▶ _本文_
親の言う事など聞かなかった当事者が支援者(主治医)の「一人暮らしをして見るか」の一言で現在週3泊4日のアパート生活をするようになった。親は押し付けになりがち。支援者は積極的に進めてほしい。
〈訪問診療に力を入れる院長〉
・・・さいたま市精神障害者だるまさんクリニック院長西村秋生氏
診察室で上から目線で診ていた当事者を、訪問診療することにより、「こんにちは」の挨拶から始まり、やりたいことは?薬どう?など、気安く声かけができ、生活の場を知ることで、話題が変わり本人の態度に変化がみられた。1日、5人ぐらいしか訪問できず、経営的には苦しいが、やりがいはある。
〈埼玉県やどかりの里〉
・・・精神障害者の自立を目指す施設運営に携わる常務理事増田一世氏
やどかりの里では,関わる1人1人が主人公です。互いの意見や考え方を尊重しながら,学び合い,話し合いに基づき創造的な活動を展開しています。病気や障害があっても健康を守って暮らすこと,働くこと,活動することを大切にします。
病気や障害の体験から学び,体験や実践から生まれた知恵をみんな(社会)の知恵にしていきます。
〈地域支援に関わった経験が家族研究に〉
・・・家族研究に取り組む大阪大学大学院准教授蔭山正子氏
・支援する・されるの関係や、仕事の関係では本当の意味で、家族や当事者のことを理解できない。
・対等に、本音で話せることで、やっと理解が進む。飲み会やお茶会が大切!
・人を信頼する、共に活動することの楽しさを知る。
私は、家族会の方のおかげで研究者として、また、人として成長できた。ご家族に育てられた。
埼玉県精神障害者家族の実態調査
《平成29年11月2日関東ブロック大会配布資料より》
【要約】
・回答者の多くは、40~50代の子をもつ60~80代の親であり、10~20代に発症後、長年支えている。
・約8割で子と親が同居しており、子が自立できていない。
・多くが障害年金2級を収入としており、経済的に余裕がない。
・通院はしているが、通院以外は家にひきこもっている人が3分の1を占め、家族以外との社会的交流がなく、孤立した状態で生活している人が多い。
・家族の悩みの最多は、親亡き後の本人の生活である。生活も収入も親に頼っている状況であり、自立に向けてどう対処したらよいかわからず、ただ不安だけが募っている。
【解決に向けて】
本人が社会とつながるには、アウトリーチの充実(ピアサポートの活用含め)が不可欠。

▶ _本文の問い_
1. 本文の実態調査では、子と親が同居しているのはおよそ何割ですか。
2. 本文の「私は、家族会の方のおかげで研」から「いかわからず、ただ不安だけが募っている。」までを、最初と最後の言葉も含めて書き写してください。

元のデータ
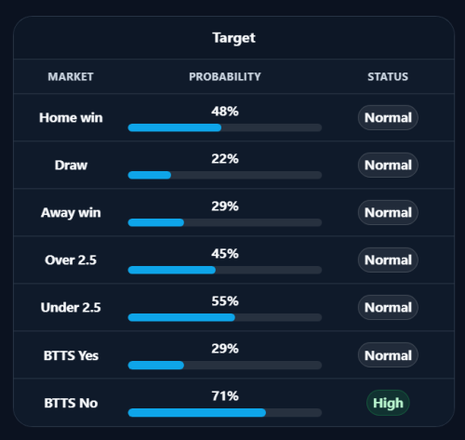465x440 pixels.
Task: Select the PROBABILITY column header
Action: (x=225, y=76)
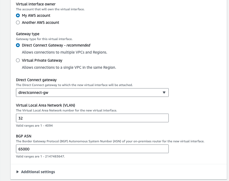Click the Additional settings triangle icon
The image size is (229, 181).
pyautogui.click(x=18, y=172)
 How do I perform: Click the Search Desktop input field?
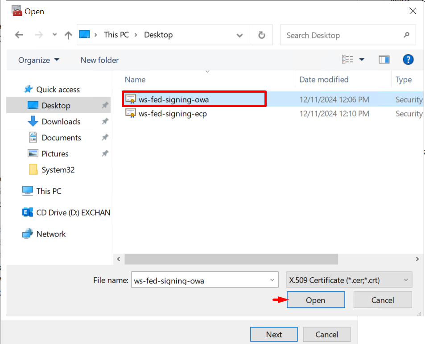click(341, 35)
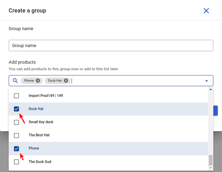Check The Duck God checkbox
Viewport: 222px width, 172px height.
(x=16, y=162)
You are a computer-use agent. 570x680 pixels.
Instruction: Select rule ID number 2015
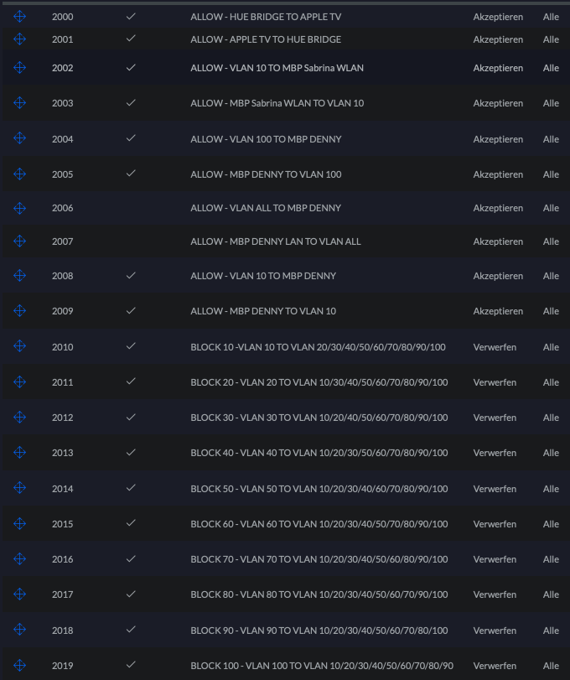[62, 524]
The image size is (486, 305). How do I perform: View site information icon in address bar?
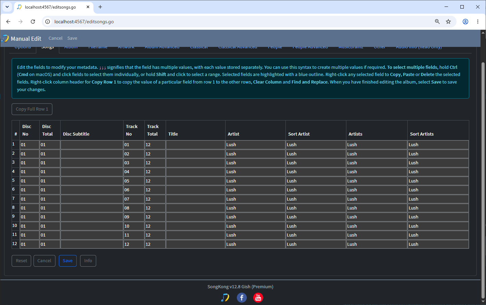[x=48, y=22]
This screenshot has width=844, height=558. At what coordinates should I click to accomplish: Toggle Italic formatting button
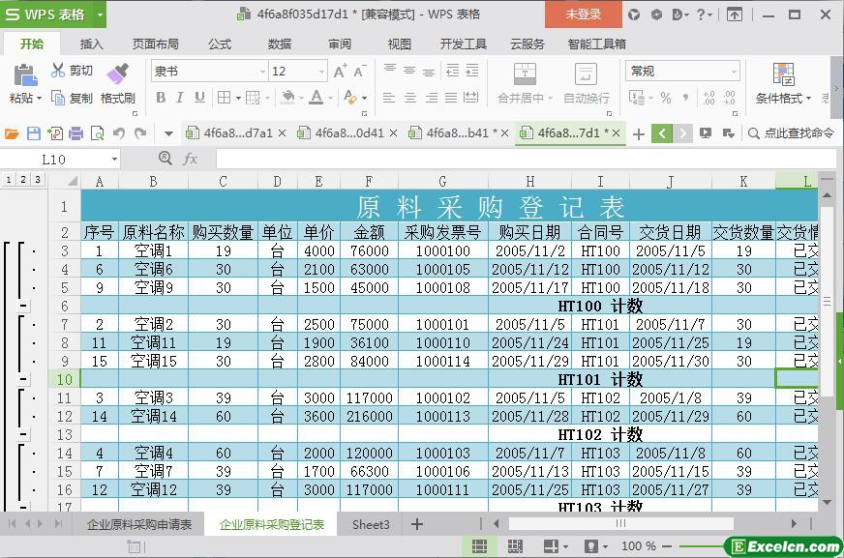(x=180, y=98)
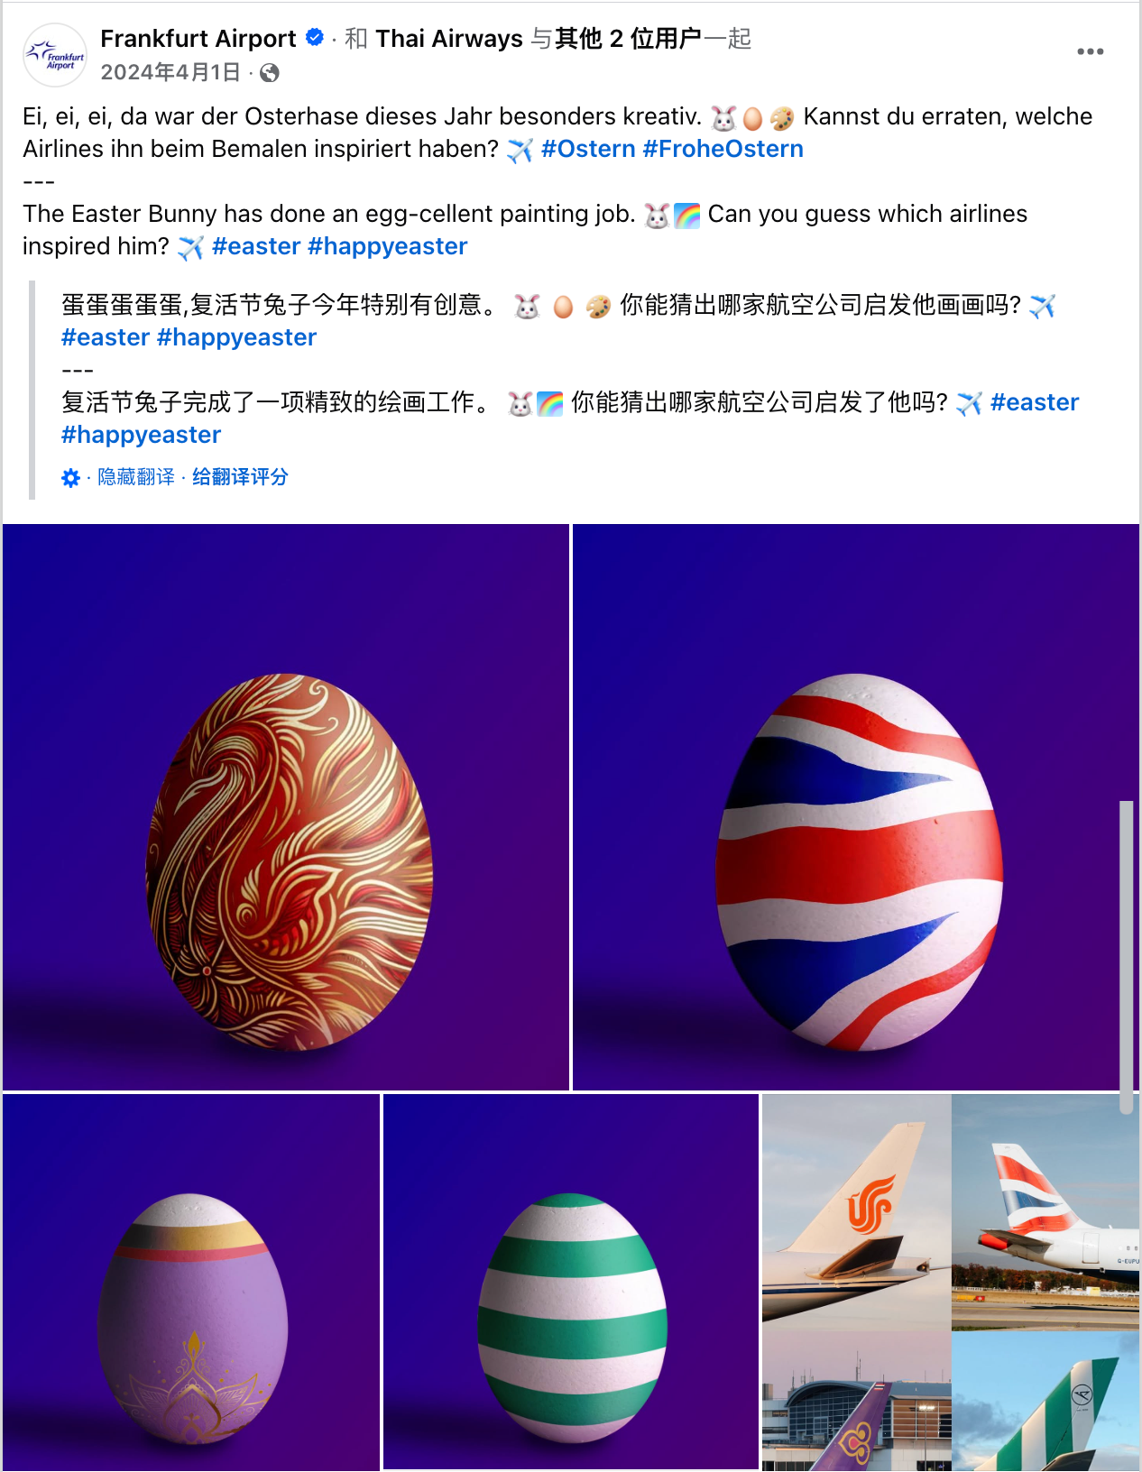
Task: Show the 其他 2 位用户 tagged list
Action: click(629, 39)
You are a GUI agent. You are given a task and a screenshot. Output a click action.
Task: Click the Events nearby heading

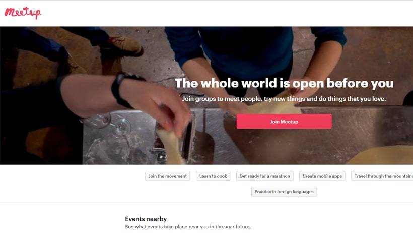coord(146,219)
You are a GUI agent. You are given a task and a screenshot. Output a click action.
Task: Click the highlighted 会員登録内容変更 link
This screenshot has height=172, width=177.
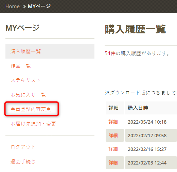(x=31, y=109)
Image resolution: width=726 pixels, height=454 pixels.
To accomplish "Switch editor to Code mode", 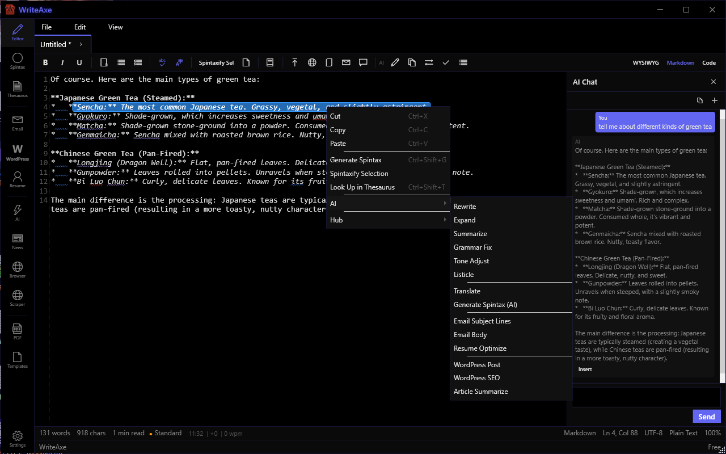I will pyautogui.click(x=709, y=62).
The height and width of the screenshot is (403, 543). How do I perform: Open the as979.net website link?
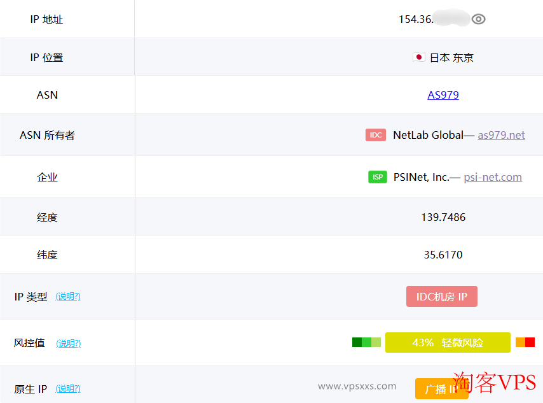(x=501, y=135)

* * *

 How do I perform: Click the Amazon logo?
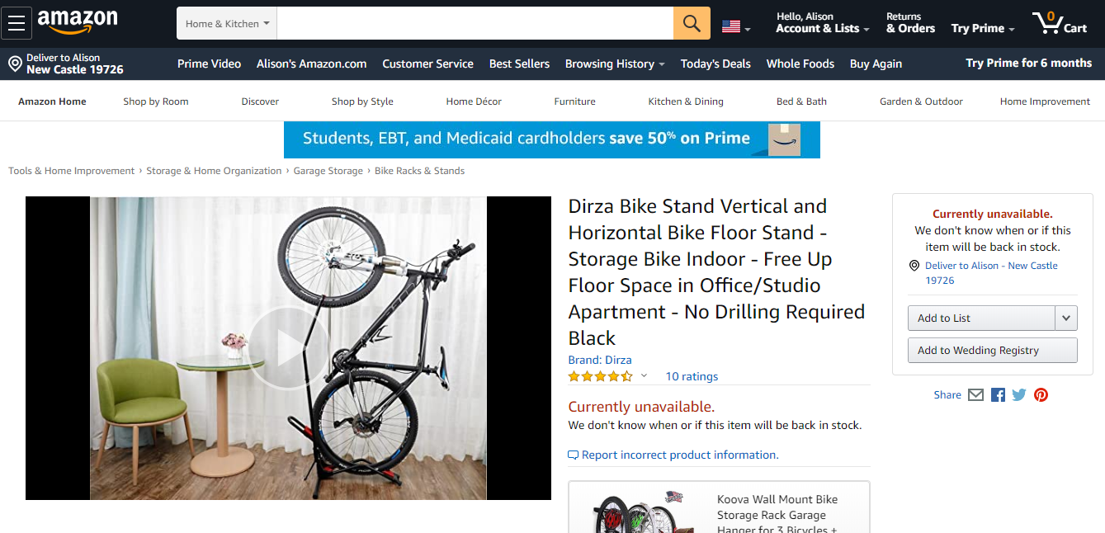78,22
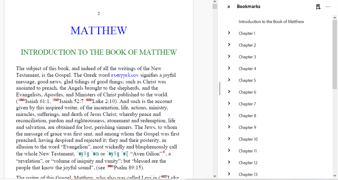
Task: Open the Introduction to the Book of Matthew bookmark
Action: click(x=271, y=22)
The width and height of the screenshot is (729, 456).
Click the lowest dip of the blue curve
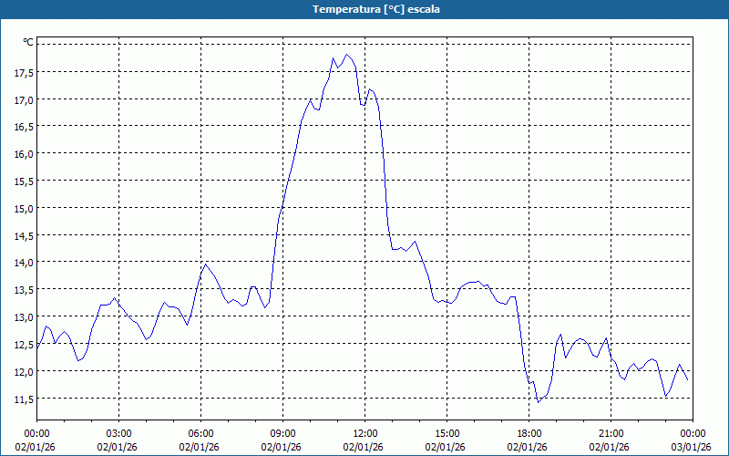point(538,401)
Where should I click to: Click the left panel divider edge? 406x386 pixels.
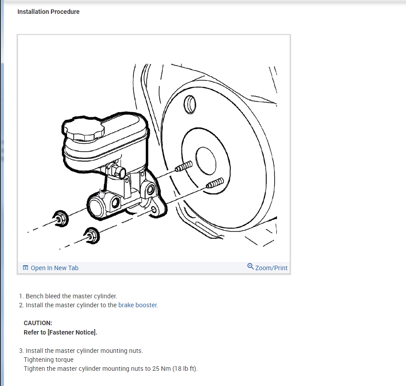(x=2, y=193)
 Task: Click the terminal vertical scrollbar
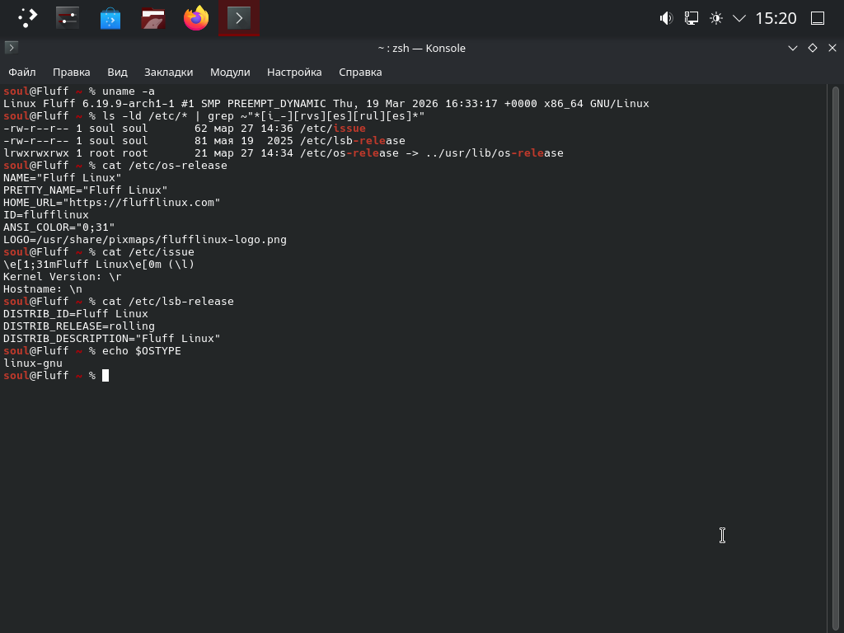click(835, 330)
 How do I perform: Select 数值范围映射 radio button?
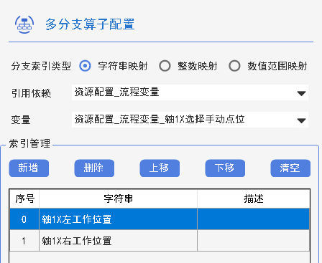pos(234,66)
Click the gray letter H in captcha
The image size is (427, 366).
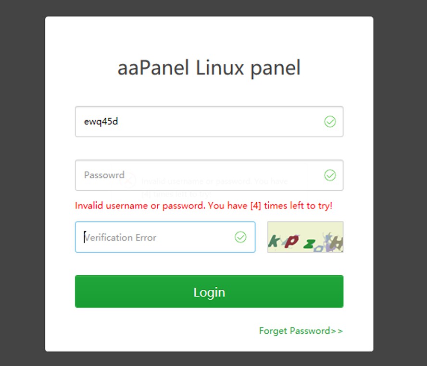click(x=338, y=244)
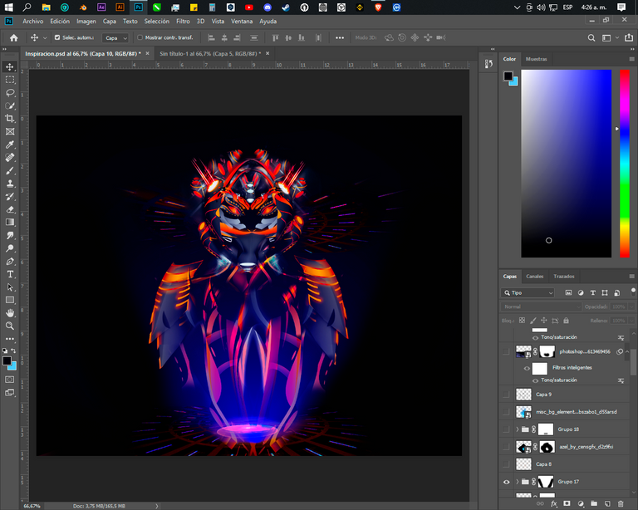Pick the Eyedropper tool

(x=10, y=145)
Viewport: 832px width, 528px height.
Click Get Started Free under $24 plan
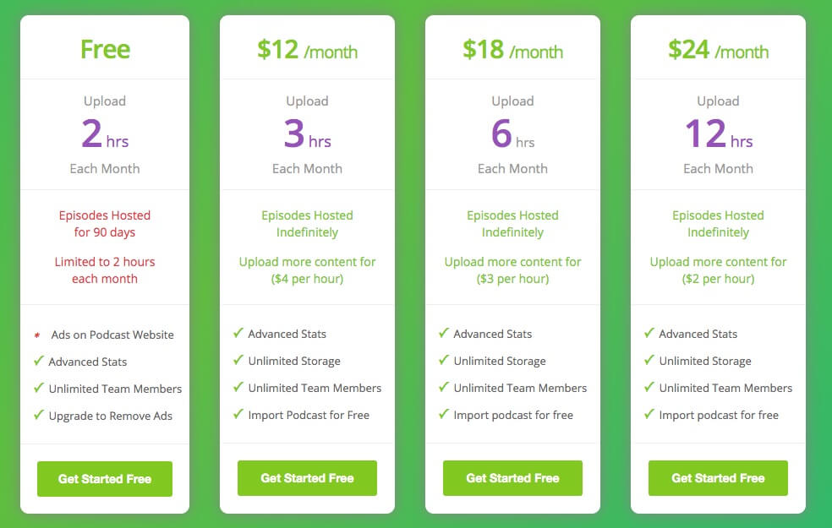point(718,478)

==

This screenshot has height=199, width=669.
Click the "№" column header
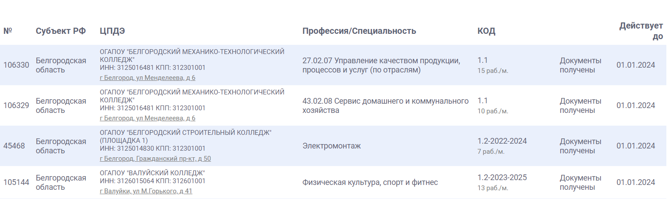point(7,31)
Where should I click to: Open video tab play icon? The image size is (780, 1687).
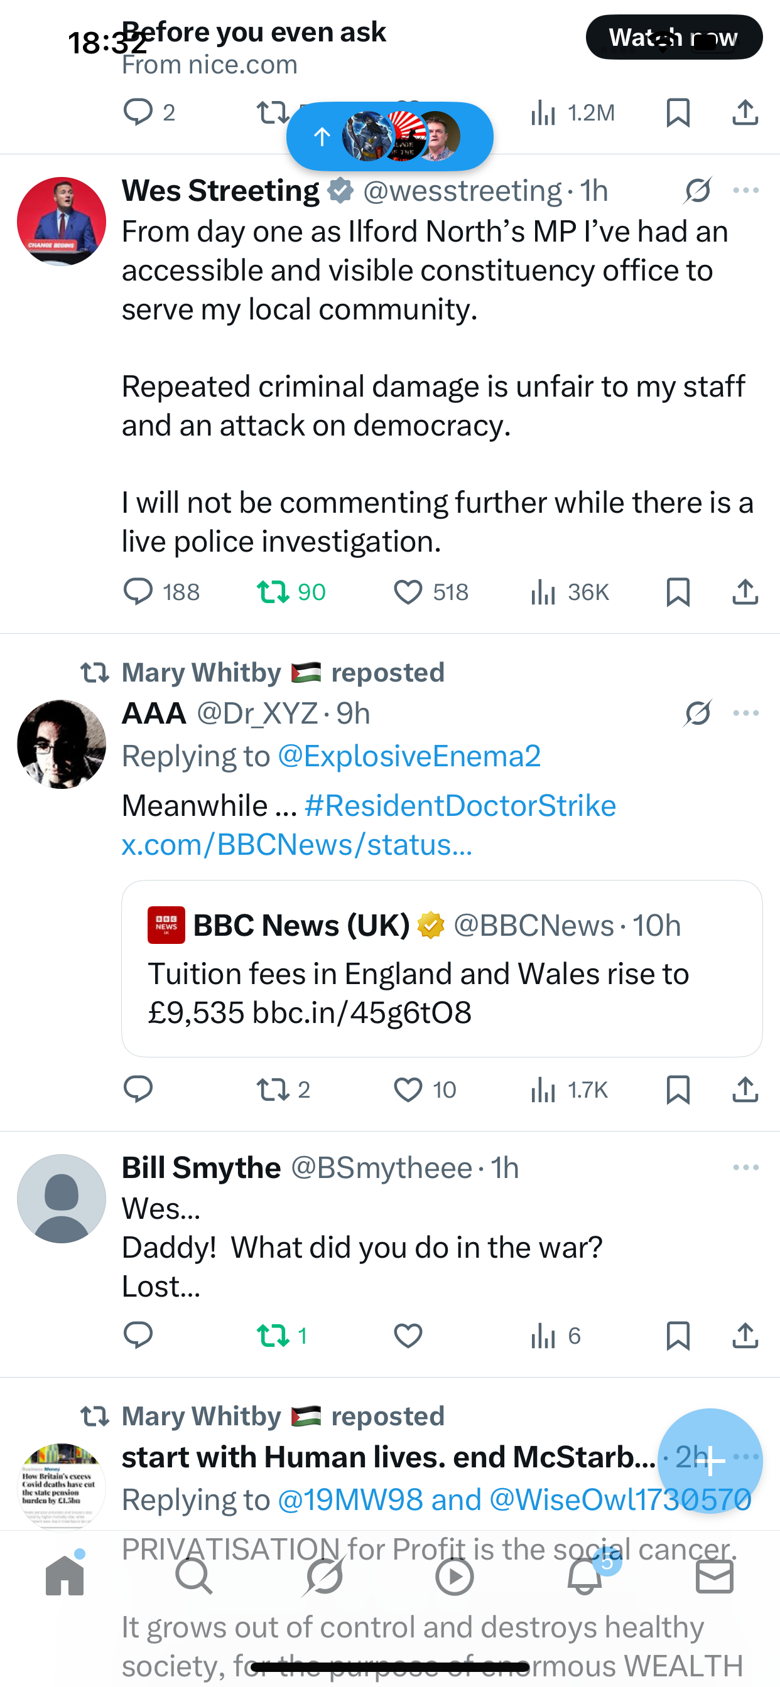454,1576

▶ _問いごとの答え_
1. 約8割です。

2.
私は、家族会の方のおかげで研究者として、また、人として成長できた。ご家族に育てられた。
埼玉県精神障害者家族の実態調査
《平成29年11月2日関東ブロック大会配布資料より》
【要約】
・回答者の多くは、40~50代の子をもつ60~80代の親であり、10~20代に発症後、長年支えている。
・約8割で子と親が同居しており、子が自立できていない。
・多くが障害年金2級を収入としており、経済的に余裕がない。
・通院はしているが、通院以外は家にひきこもっている人が3分の1を占め、家族以外との社会的交流がなく、孤立した状態で生活している人が多い。
・家族の悩みの最多は、親亡き後の本人の生活である。生活も収入も親に頼っている状況であり、自立に向けてどう対処したらよいかわからず、ただ不安だけが募っている。